La gente prefiere medios que refuercen su opinión frente a los que les incomodan. Las plataformas, que quieren retener a los usuarios navegando por sus páginas y conocen toda nuestra información personal, saben alimentarnos con la dieta mediática que nos agrada. Facebook crea comunidades de pensamiento similar y, con ello, aumenta la segregación de la sociedad en comunidades de pensamiento parecido sin que se advierta. Esas cámaras de eco tienen una fuerte coherencia ideológica porque se las nutre de contenidos y usuarios afines continuamente y, simultáneamente, la distancia entre los grupos va aumentando.
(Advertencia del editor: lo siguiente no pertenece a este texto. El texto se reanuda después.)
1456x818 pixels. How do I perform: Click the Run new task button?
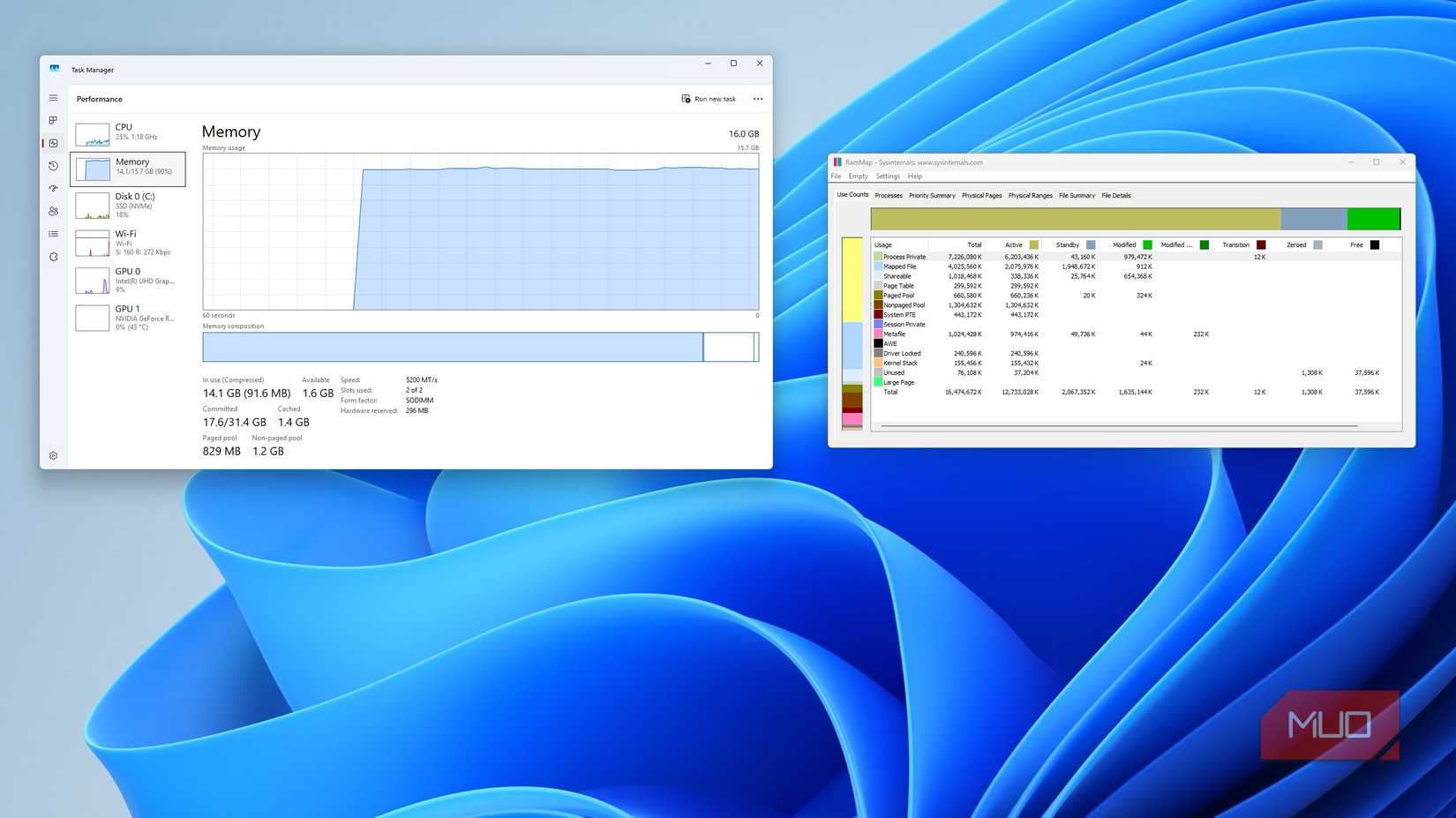tap(709, 98)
La estrategia de las redes sociales se ha nutrido y ha contribuido, al mismo tiempo, a la polarización de la sociedad. No hay posibilidad de refutar los mensajes, de oír opiniones contrarias. Se establece un claro nosotros frente a ellos, los dos polos, con retroalimentación positiva para nuestros marcos interpretativos.
En este contexto, cuando una noticia falsa entra en escena tiene grandes posibilidades de ser compartida si sirve para reforzar la opinión del grupo, como pasó en la elección de Trump; se convierte en una munición óptima para el debate entre opuestos porque suele ser muy excesiva y con capacidad para viralizarse.
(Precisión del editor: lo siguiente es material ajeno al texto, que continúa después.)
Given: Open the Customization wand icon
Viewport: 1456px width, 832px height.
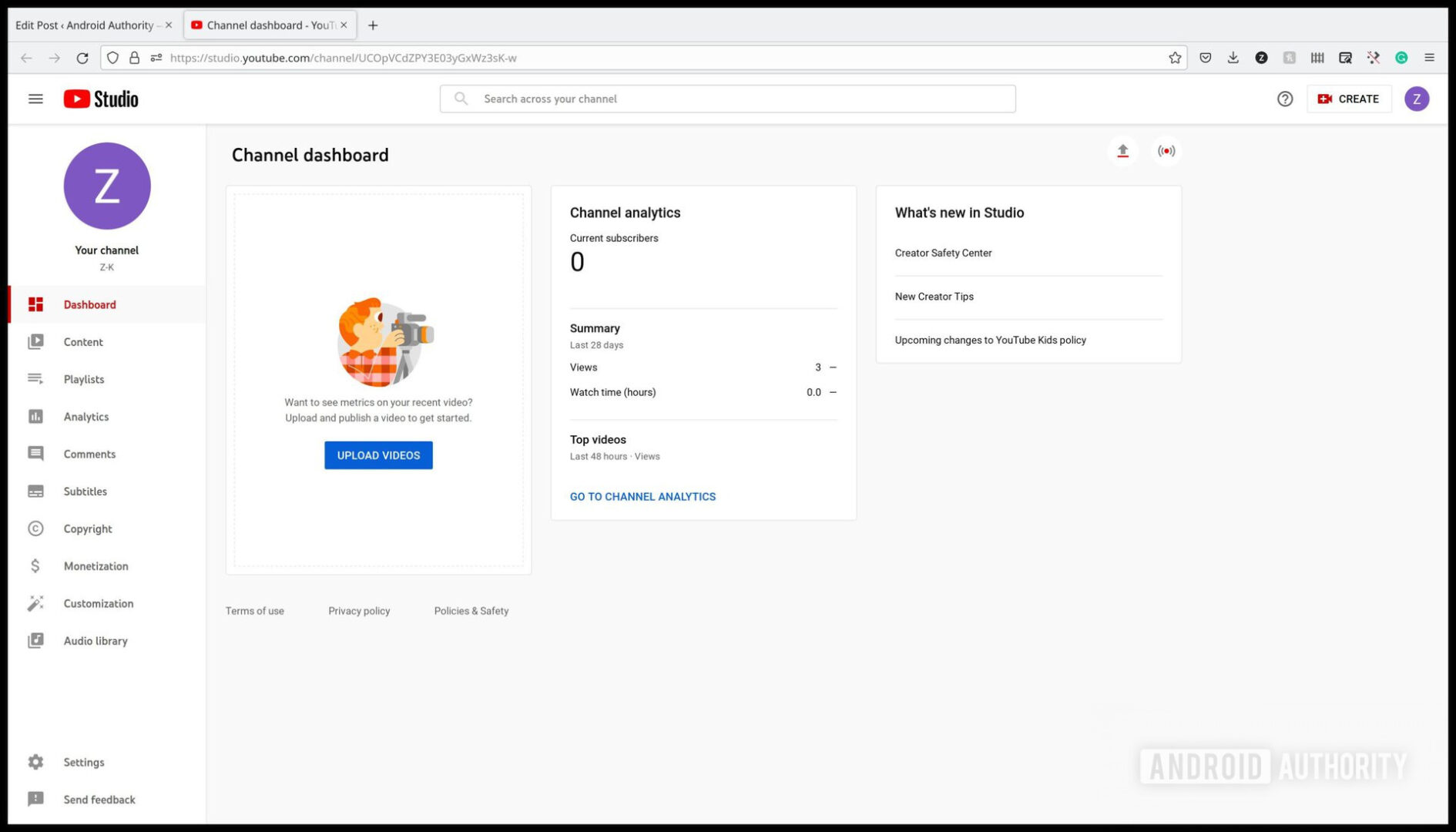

Así pues, estamos tomando el café que se ha escogido para nosotros, con gente que piensa parecido y sostiene en sus manos el mismo periódico que nos gusta. Todos somos invitados por Twitter sin saberlo, que no paga sino que cobra, e ignoramos que hay otras cafeterías virtuales profundamente diferentes. Ver solo esta realidad puede parecer confortable, pero desconocer la pluralidad social e ideológica contemporánea debilita la convivencia y dificulta el diálogo público.